Still, Black and Parke-Davis were not convinced they had a blockbuster on their hands. Doctors believed a 40 percent reduction was enough for patients to reach healthy cholesterol levels, and Black worried that the new compound was trading safety for efficacy — that is, because it was more effective, it was more dangerous, and not suited to prescribe over the long term. He decided to run another trial, one where the drug was given in very low doses. That trial was a success, and was the key to Lipitor’s conquest of the statin market. Effectiveness at lower doses meant prescribing it was simpler for doctors.
Lipitor practically sped through the FDA approval process because of another decision that Black made. The federal agency had a “fast-track” approval program available for drugs that were urgently needed to treat certain conditions. Black decided to see if the drug was effective against a deadly disease called hypercholesterolemia. This deadly disease comes in two varieties: homozygous and heterozygous. People with the heterozygous form of the disease can look perfectly healthy but drop dead of a heart attack in their 30s. The more deadly homozygous form affects about one in a million people. Those affected develop high cholesterol during childhood and can die of a heart attack in their early teens. It is hereditary and strikes people born into groups with small gene pools, like French Canadians, Afrikaans, or Ashkenazi Jews.
Black, with a team of just six people, decided to run a trial in South Africa to see if the new drug could save children’s lives. If it worked, the FDA would approve it very quickly. “We figured out a way to treat these kids and provide some benefit to them, but I was told that if anyone had any problems, I would be fired and they would kill the drug,” Black says. “They were worried about the risk of failure.”
Black says it often felt like he was fighting an uphill battle.
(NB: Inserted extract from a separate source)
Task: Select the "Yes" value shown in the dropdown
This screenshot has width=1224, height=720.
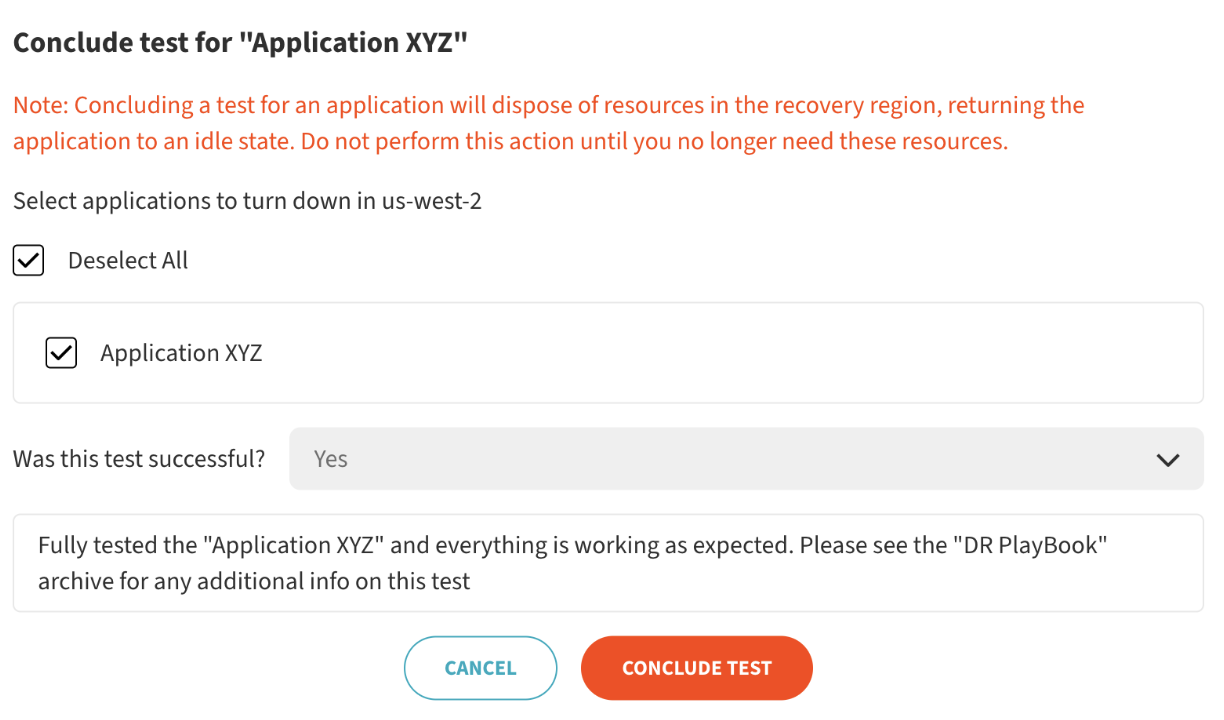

The only thing working in Lipitor’s favor, Black says, was that the company didn’t really have any other options for new drug development. “Our backs were against the wall, and that was critical to our success,” he says. “I’ve seen it over and over again. Unless people feel like they are really up against it, you really can’t seem to get good innovation.”
The company only spent $60 million developing the drug. Today, an average drug costs $1 billion. The relatively small budget meant that Black could only test it on a limited number of subjects. In a normal clinical trial, there is one patient in the untested control group for every person in the experimental group, but in the Lipitor trials, only a fourth of the patients were controls.
Black also had a role in naming the drug. The name combines “Lipid” which is the type of molecule cholesterol is made of, and “tor,” which Black says was a favorite syllable of his growing up. Although Black didn’t know it at the time, “tor” also means “remove” in Japanese, so it worked out well.
When Parke-Davis realized it had a viable drug in Lipitor, it faced a business decision. Lipitor would be launched at the same time as a new kind of Listerene toothpaste. They didn’t have the cash to do both. So they made a deal with Pfizer. The drugmaker would give Werner-Lambert, which had acquired Parke-Davis, several billion dollars in exchange for half the Lipitor profits for the next few years.
After sales of the drug took off, Pfizer bought the company for $90.27 billion. Black went on to a career in R&D. For the next 10 years, he ran a laboratory in Ann Arbor for the man who had been his mentor at the University of Cincinnati Hospital. He moved to Princeton when he became head of global strategy for Merck. Later he was head of R&D for GE Healthcare Diagnostics. For the last four years, he has run his own company, Trialynx, which is based in Michigan and runs clinical trials. Black has three sons and lives in Princeton with his wife.
Today, by some estimates, about 30 million people take Lipitor. Black is one of them. “I thought, if anyone should get a side effect it should be me,” Black says. “I started taking it the minute it was available.”